Displaying the number of elements larger than the average of an array

Question

I have to write a program in C that reads an array with n elements and then displays how many elements are bigger than the average of the elements of the vector.

Is there any other way to do this in a shorter or simpler way?

#include <stdio.h>
#include <stdlib.h>

#define SIZE 100

void readArray(int [] , int );
double findAverage(int [] , int);
int countAboveAverage(int [] , int , double);

int main(int argc, char* argv []) {
//declare an array of size 100
int arr[SIZE];
int n;

printf("Enter a value for n: ");
scanf("%d", &n);

if(n==0) {
fprintf(stderr, "Your size of n is too big. Run the program again.\n");
exit(1);
}
//this function will do the reading
readArray(arr, n);
//this is a function to find the average
double average = findAverage(arr, n);
//this is a function that will count the number above average
int count = countAboveAverage(arr, n, average);

printf("The number of elements above the average is %d:");

return EXIT_SUCCESS;
}

void readArray(int arr[], int n) {
int i;
for(i=0; i<n; i++) {
printf("Please enter #%d: ", i+1);
scanf("%d", arr + i); /* or &arr[i] */
}
}

double findAverage(int arr[], int n) {
int sum = 0;
int i;
for(i=0; i<n; i++)
sum+=arr[i];
return (double)sum / n;
}

int countAboveAverage(int arr[], int n, double average) {
int count=0;
int i;

for(i=0; i<n; i++)
count = arr[i] > average ? count+1: count;
return count;
}

Answer 1

A few extra comments:

• define main at the bottom so that prototypes are unnecessary
• define local functions 'static'
• if you are going to use EXIT_SUCCESS then also use EXIT_FAILURE
• your comments are just noise (no useful information) and should be deleted
• add a \n at the end of the final printf (which is missing count)
• you don't check for n being greater than SIZE, only for zero (although the error printf says n is too big)

• define loop variables in the loop and always use braces, even when not necessary:

  for (int i=0; i<n; ++i) {
      // do something
  }
  

• findAverage and countAboveAverage should declare arr as const

  static double findAverage(const int arr[], int n);
  

• personally I'd avoid using unsigned types (suggested by @Sulthan) as it often leads to unexpected arithmetic results.
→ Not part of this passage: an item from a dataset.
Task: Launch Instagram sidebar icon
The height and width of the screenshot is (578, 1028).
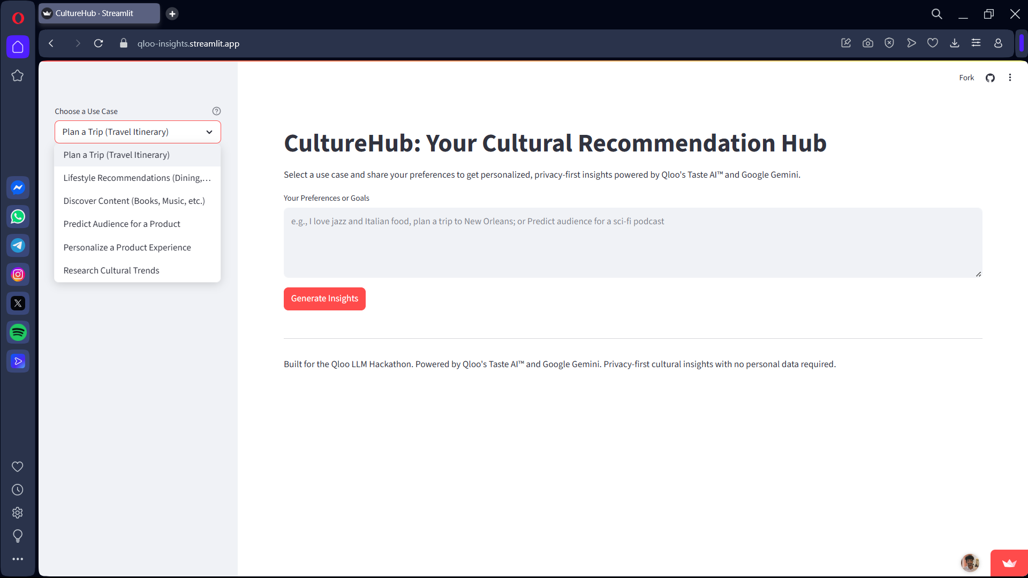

If you do use it, make sure you enable the necessary compiler warnings.

Answer 2

The program is very simple and making it shorter is almost impossible. What I really miss is some kind of indentation but maybe this is caused by pasting the code here.

for(i=0; i<n; i++)
   count = arr[i] > average ? count+1: count;

This code is correct, but not obvious, I would simplify it to

for(i=0; i<n; i++)
   if (arr[i] > average) count++;

I am not a big fan of ignoring braces, so I would write it in the following way

for(i=0; i<n; i++) {
   if (arr[i] > average) {
      count++;
   }
}

Also, I would recommend you to look up some C/C++ code standards and use them. For most people the program will be more readable with some additional whitespaces, e.g. after keywords and arround assignments/comparisons:

for (i = 0; i < n; i++) {
   if (arr[i] > average) {
      count++;
   }
}

Also, on some places you can consider using unsigned types, e.g. for the count.

Answer 3

How about this change to countAboveAverage. For each iteration, there is an assignment whether or not "count" has changed.

int countAboveAverage(int arr[], int n, double average) {
 int count=0, i;

 for(i=0; i<n; i++) {
  if(arr[i]>average)
   count++;
 }
 return count;
}

Answer 4

You risk an integer overflow in your findAverage function. You can avoid this by changing sum to type long. You could also change it to double, but that would increase your chance of precision loss.

double findAverage(int numbers[], int count) {
  long sum = 0;
  int i;

  for ( i = 0; i < count; i++ )
    sum+=arr[i];

  return (double)sum / count;
}

I also renamed arr and n to numbers and count respectively. In my opinion, this makes them a bit easier to understand.